'Many university grads lack critical employability skills'
Published: Sunday | May 24, 2009
Carolyn Smith, director of career and employment services at Northern Caribbean University.
SOME UNIVERSITY graduates are not being employed, or are not landing their preferred jobs because they lack critical employability skills, says an executive of the Jamaica Employers' Federation (JEF).
According to Rickert Allen, JEF vice-president, many university graduates are just simply unprepared for the jobs they are seeking. He bemoans that job seekers often come to interviews without the requisite knowledge of the sectors in which they seek employment, or even an understanding of how they can add value to the organisation with which they want to work.
"A lot of the times we sit with persons coming for interviews and you ask them: 'What knowledge do you have of the particular industry where you want to work?' They have zero knowledge. No research was done," says Allen, who is a human resource specialist.
Problem-solving skills
Rickert Allen, vice-president -Jamaica Employers' Federation.
Adds Allen: "You ask them what is happening in the economy that would influence me to determine that you can add value to me? They can't answer that question, they are dumb. I'm not going to ask them about the principles of sociology and so on. That's not my role!"
He points to the findings of a study of job interviews attended by university graduates at a corporate institution, which show that, of 14 unsuccessful applicants, 50 per cent lacked basic problem-solving skills; 28 per cent lacked initiative and creativity, and 35 per cent lacked customer service skills.

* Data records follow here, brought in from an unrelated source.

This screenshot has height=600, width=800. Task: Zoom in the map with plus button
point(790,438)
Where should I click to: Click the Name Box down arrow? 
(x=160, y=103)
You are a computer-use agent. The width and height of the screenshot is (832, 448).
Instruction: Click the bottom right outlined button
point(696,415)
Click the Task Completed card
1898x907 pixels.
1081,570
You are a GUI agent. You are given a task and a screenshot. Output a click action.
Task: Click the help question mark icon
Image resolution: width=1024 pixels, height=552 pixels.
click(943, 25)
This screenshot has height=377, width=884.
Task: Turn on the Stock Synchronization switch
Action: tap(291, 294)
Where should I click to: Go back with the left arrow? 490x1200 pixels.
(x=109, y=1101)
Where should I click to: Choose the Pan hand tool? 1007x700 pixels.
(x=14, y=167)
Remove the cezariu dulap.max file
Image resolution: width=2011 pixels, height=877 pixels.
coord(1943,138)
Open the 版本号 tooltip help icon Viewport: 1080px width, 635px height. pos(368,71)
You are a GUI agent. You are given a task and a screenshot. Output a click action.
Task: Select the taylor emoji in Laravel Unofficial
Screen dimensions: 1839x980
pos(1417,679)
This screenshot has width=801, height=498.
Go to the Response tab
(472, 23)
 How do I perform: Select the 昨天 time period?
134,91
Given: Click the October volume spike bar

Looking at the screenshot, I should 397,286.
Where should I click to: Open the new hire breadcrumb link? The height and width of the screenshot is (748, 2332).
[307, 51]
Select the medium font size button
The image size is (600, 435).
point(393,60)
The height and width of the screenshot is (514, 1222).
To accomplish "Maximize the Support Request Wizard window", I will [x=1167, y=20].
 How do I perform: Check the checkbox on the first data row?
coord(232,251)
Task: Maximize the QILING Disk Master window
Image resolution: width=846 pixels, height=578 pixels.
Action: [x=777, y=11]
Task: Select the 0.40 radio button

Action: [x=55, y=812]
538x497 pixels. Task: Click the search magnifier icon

Allen argues that many graduates, though possessing a high-quality degree, are nevertheless deficient because they do not demonstrate the capacity to think critically or to analyse problems - an important quality that most organisations seek.
"(Their responses) might be illogical, but it tells me that individual has the profile to think, and when you can think we then can provide you with the development strategies," he says.
Allen recommends that employers should seek to build more partnerships with universities in an effort to help shape the curriculum to include more work experience.
"We need to get it going so we can develop maturity," he says.
Carolyn Smith, director of career and employment services at the Northern Caribbean University, points out that the qualifications the labour force demands have changed over time, requiring graduates to be more than mere holders of a degree or other levels of qualification. They must be able to add value to the workforce.
New curriculum
Allison Pearson, Northern Caribbean University student.
"My bandwagon is now to train young people to go to school, so you can create your own job," Smith states, adding that entrepreneurship skills must be fused into the curriculum from as early as the high-school level.
Tracy Dolcy, a student at the University of the West Indies, goes a step further, suggesting that training for the workforce should start from the primary school or even the home.
"You can't bend the tomato tree when it is old. So you cannot expect three years of university to change a student from being a dunce to some kind of genius because anybody can swot CXC's, cram and get some excellent grades," she argues.